▶ Problem details: Leaving the images behind, copy every line of the records exactly.

___ Data for analysis ___

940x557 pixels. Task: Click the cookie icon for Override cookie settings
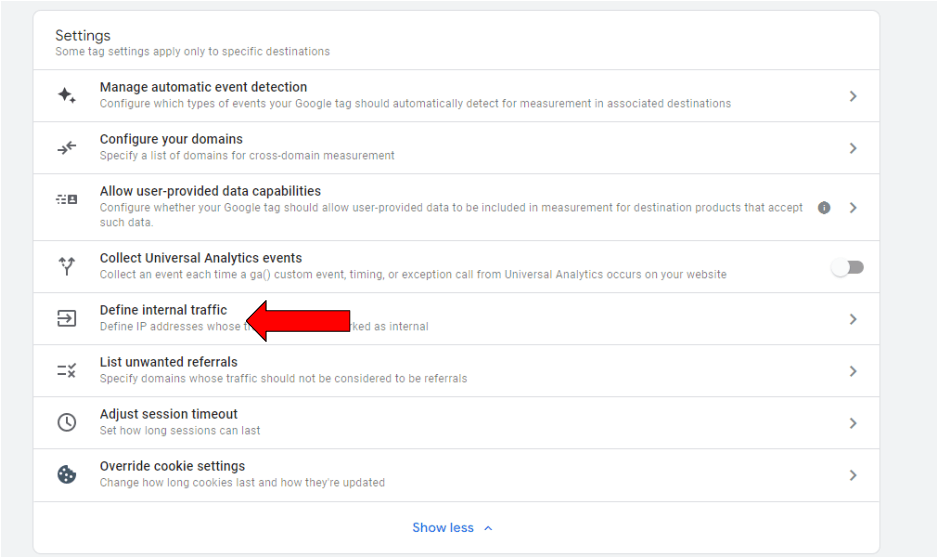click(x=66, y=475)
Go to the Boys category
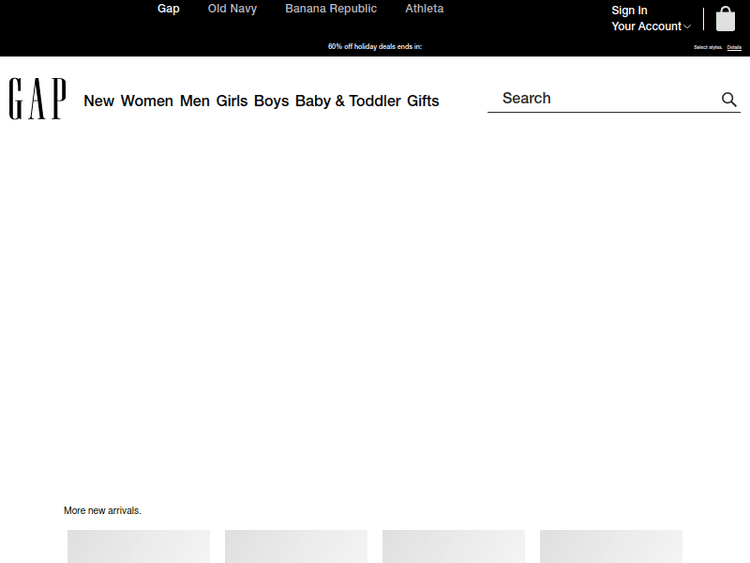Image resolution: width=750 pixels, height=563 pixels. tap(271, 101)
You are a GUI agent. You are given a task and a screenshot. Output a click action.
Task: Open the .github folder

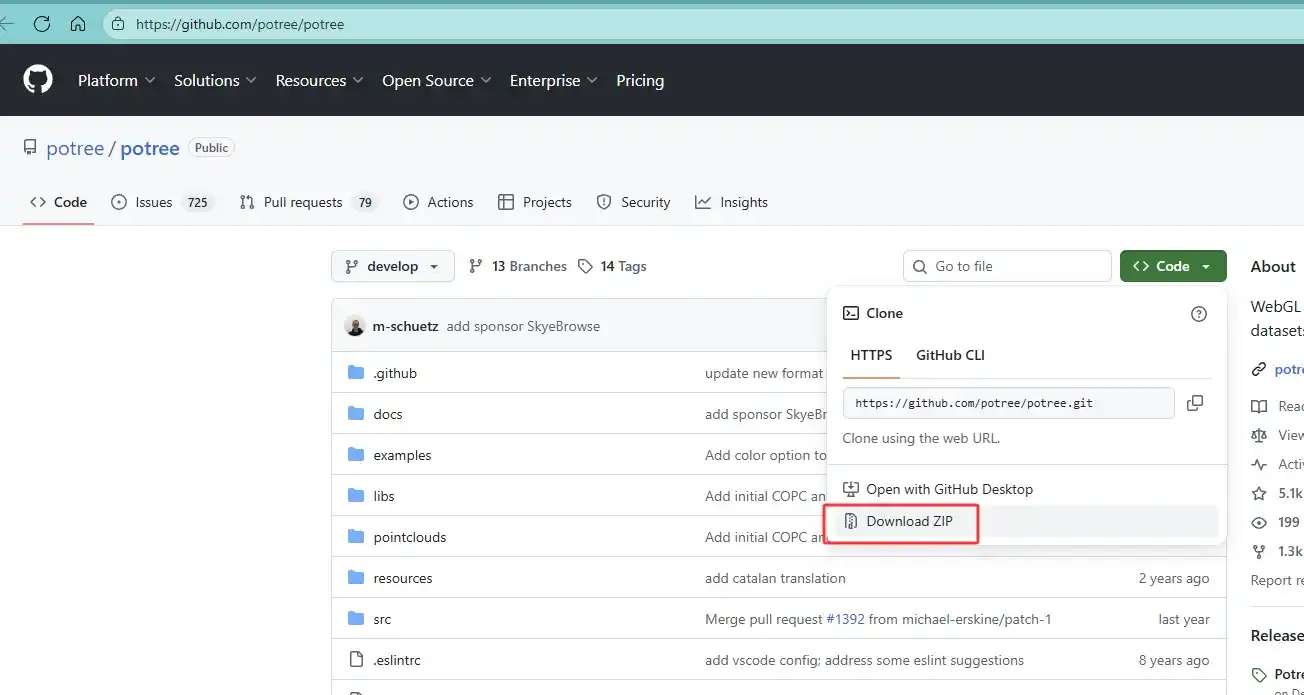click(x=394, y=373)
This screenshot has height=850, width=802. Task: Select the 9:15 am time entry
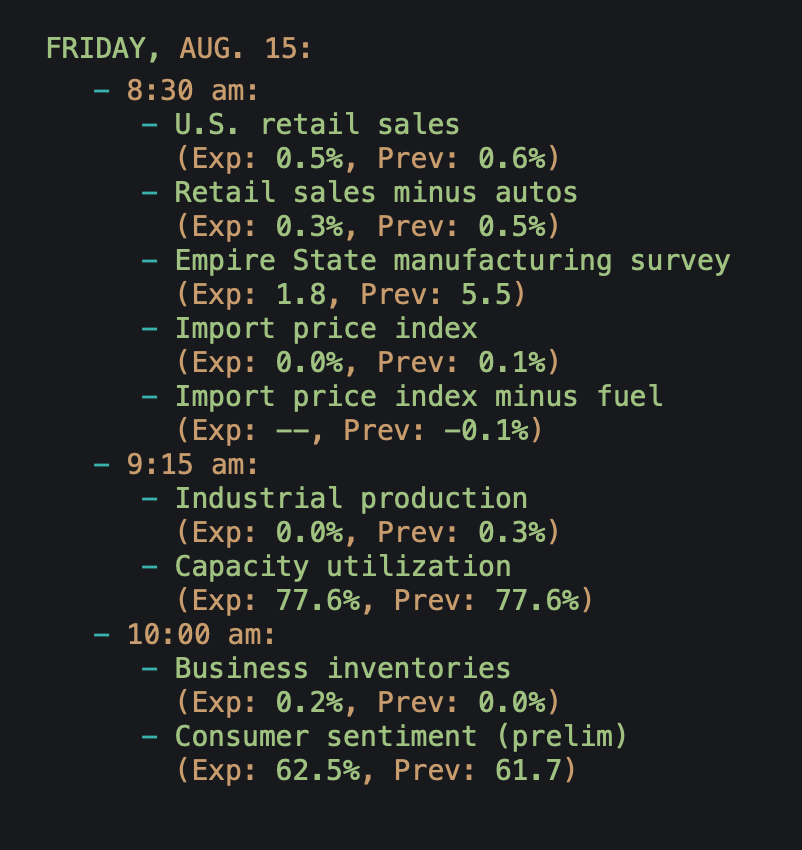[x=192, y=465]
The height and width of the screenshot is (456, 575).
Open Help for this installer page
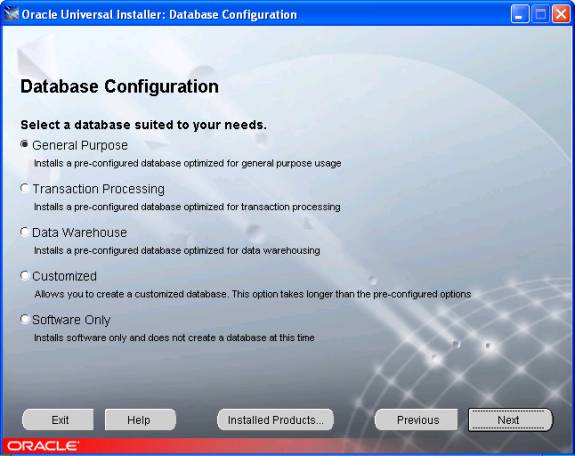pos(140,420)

___

▶ Response area:
940x557 pixels. Task: Click the cookie icon for Override cookie settings
click(x=66, y=475)
Go to the Boys category
Image resolution: width=750 pixels, height=563 pixels. tap(271, 101)
You are a GUI agent. You are given a task and a screenshot. Output a click action.
Task: Open the .github folder

click(x=394, y=373)
This screenshot has height=850, width=802. Task: Select the 9:15 am time entry
[x=192, y=465]
The height and width of the screenshot is (456, 575).
Open Help for this installer page
pos(140,420)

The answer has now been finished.